### [Task material]

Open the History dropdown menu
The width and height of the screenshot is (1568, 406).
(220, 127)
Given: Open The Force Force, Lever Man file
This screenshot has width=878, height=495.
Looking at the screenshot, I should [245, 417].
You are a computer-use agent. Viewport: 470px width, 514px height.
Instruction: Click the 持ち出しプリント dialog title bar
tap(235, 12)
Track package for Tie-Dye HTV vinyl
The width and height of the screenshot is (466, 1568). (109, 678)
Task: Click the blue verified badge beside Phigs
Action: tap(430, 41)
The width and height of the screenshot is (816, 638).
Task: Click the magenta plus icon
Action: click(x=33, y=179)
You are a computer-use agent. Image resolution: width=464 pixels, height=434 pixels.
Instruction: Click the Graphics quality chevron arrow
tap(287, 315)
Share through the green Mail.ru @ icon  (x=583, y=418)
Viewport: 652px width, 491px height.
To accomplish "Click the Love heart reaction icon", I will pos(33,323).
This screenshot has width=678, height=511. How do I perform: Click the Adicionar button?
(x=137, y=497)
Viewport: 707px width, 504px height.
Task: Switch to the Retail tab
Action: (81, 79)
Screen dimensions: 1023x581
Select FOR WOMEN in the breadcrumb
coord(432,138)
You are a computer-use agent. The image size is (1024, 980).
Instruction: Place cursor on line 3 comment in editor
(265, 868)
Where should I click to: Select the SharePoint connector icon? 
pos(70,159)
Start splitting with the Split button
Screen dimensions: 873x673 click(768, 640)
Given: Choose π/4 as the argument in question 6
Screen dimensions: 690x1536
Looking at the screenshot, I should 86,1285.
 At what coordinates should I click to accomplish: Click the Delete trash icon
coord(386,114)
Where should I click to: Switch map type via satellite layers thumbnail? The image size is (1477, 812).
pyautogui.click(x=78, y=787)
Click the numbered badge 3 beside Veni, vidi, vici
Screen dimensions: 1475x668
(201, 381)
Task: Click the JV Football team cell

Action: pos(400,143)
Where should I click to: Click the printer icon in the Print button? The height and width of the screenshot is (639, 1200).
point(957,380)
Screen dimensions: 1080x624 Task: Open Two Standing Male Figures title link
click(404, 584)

### [Exercise description]
The answer must consist of every line from the entries that holds the string "Given".

### [Finished task]
Given: Open The Force Force, Lever Man file
Given: Choose π/4 as the argument in question 6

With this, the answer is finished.